Leggere in due ore tutta Wikipedia e impararla a memoria. Mettere in ordine miliardi di documenti sparpagliati. Capire il senso di una montagna di testi scritti e registrati al computer. Ci pensa «Cogito». Letteralmente. È il programma che simula l’abilità umana di comprendere a fondo il linguaggio: è il prodotto della Expert System, una piccola multinazionale di Modena. Siamo nel mondo dell’intelligenza artificiale. Chi si occupi del futuro del lavoro può partire da qui.

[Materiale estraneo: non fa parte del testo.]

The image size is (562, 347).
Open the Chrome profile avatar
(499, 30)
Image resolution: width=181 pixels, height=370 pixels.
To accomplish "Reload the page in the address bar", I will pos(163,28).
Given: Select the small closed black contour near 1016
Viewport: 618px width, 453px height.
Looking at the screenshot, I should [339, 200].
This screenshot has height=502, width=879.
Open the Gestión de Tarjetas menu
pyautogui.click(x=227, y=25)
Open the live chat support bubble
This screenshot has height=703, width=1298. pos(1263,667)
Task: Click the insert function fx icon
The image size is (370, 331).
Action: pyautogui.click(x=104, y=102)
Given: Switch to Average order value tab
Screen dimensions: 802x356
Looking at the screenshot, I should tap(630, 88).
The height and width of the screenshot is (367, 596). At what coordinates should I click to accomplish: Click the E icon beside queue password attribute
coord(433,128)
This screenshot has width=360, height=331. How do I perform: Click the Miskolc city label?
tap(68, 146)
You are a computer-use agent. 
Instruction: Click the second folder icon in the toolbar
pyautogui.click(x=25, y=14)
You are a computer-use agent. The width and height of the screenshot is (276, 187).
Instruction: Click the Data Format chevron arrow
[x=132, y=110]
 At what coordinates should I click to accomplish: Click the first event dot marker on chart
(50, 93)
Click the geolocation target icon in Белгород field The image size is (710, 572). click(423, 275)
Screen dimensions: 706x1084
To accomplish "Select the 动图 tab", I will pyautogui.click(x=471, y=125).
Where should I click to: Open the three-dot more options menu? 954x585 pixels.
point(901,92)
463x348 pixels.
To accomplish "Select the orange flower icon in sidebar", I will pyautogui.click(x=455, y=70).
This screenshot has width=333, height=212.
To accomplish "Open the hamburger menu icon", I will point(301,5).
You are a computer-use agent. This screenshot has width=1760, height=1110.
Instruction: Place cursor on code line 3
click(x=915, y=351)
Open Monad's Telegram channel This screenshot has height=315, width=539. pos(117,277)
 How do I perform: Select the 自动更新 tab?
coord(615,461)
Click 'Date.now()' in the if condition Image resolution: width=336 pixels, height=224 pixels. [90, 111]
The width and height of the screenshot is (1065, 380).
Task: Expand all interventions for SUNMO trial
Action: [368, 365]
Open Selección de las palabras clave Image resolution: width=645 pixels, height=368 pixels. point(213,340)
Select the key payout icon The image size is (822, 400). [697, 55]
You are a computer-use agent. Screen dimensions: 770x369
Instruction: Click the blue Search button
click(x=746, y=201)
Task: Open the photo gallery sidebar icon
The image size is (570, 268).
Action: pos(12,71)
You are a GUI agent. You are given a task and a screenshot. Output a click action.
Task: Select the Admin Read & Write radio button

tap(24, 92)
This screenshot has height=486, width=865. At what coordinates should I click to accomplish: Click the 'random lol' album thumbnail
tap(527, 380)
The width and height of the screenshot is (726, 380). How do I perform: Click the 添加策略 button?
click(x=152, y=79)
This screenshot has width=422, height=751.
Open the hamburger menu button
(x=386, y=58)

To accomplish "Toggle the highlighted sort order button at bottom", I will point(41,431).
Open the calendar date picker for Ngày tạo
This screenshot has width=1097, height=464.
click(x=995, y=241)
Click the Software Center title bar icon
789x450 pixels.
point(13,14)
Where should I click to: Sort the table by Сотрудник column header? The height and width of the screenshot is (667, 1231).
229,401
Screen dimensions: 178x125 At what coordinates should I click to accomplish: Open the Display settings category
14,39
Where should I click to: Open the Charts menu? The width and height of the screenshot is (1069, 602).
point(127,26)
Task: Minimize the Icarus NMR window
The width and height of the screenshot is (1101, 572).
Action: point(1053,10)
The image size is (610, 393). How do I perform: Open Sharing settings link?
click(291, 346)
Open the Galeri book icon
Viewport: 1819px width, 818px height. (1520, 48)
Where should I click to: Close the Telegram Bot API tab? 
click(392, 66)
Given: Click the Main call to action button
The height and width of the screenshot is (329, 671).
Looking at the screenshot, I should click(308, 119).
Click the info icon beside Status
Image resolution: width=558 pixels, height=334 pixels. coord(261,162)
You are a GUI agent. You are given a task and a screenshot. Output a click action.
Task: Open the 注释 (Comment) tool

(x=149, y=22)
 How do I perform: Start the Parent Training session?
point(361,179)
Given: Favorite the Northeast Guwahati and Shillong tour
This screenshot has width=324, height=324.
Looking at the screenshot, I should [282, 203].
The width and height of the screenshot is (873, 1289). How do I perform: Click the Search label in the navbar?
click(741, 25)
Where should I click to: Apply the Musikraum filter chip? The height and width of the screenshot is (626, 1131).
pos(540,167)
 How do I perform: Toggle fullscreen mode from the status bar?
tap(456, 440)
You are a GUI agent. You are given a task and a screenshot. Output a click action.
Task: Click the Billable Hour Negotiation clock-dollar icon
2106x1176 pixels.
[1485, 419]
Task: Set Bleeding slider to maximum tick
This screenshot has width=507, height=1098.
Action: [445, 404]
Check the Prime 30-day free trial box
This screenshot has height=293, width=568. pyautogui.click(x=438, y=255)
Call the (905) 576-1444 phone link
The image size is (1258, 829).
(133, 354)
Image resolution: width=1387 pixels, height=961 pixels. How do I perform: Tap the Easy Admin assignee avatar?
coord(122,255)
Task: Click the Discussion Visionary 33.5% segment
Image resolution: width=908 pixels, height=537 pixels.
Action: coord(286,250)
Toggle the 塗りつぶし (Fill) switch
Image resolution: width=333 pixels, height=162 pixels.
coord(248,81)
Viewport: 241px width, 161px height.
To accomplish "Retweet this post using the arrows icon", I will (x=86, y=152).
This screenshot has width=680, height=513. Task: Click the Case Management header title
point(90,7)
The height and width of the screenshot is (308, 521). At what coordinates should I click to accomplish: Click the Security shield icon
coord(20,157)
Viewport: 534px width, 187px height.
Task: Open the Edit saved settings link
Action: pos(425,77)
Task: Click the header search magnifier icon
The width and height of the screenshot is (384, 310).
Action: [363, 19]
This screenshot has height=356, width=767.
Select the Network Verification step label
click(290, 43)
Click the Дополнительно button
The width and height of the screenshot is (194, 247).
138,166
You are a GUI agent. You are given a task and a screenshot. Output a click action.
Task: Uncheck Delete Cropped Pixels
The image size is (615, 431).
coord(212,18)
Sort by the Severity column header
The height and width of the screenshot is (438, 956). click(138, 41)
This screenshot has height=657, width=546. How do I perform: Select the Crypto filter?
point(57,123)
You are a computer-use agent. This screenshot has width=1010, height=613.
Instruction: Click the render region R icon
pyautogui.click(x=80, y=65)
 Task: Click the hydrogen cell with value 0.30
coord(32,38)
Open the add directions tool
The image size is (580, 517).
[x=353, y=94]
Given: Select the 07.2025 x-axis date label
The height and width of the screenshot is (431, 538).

Dove si fa l’intelligenza artificiale si possono a cercare risposte non irragionevoli alle domande che questa tecnologia non cessa di suscitare: sui posti di lavoro che potrebbe eliminare o sulle opportunità che potrebbe offrire. Una drammatizzazione del tema è diffusa. Hanno contribuito Carl Frey e Michael Osborne, di Oxford, che nel 2013 ipotizzavano che l’intelligenza artificiale avrebbe sostituito il 47% dei posti di lavoro americani nei prossimi dieci o venti anni. Ma i fatti potrebbero andare diversamente, se prevalesse un approccio orientato piuttosto a sviluppare la produttività. «Le ricerche Accenture in dodici settori economici rivelano che l’intelligenza artificiale potrebbe raddoppiare i tassi annuali di crescita economica nel 2035, modificando la natura del lavoro e creando una nuova relazione fra l’uomo e la macchina. Si stima che l’impatto delle tecnologie di intelligenza artificiale sul lavoro porterà un aumento della produttività del lavoro fino al 40%».

 

Sottovalutare una tecnologia è un errore quanto sopravvalutarla: per interpretarla correttamente occorre senso storico. Come ricorda lo scrittore Bruce Sterling, una buona regola spannometrica per guardare dieci anni avanti è ricordare trent’anni indietro. Già allora si prevedeva il prossimo avvento dirompente dell’intelligenza artificiale che però era sempre in ritardo. Stuart Armstrong, ricercatore al Future of Humanity Institute di Oxford ha ricostruito la dinamica storica delle previsioni sbagliate in materia e dimostrato che anche oggi vale la pena di diffidare delle visioni troppo sicure. Certo, nel secolo scorso i programmi per l’intelligenza artificiale erano ambiziosi ma mancavano le informazioni sulle quali esercitarla. Da allora mezza umanità ha avuto accesso al web e ha reso possibile la registrazione di una quantità di dati senza precedenti. Su questa base anche programmi relativamente semplici di machine learning sembrano poter ottenere risultati importanti. Sicché dopo i cambiamenti alimentati dal successo di internet, oggi ci si trova di fronte a una nuova ondata di possibili innovazioni. Che andranno interpretate bene. Chi lo farà sarà avvantaggiato. Gli altri resteranno indietro.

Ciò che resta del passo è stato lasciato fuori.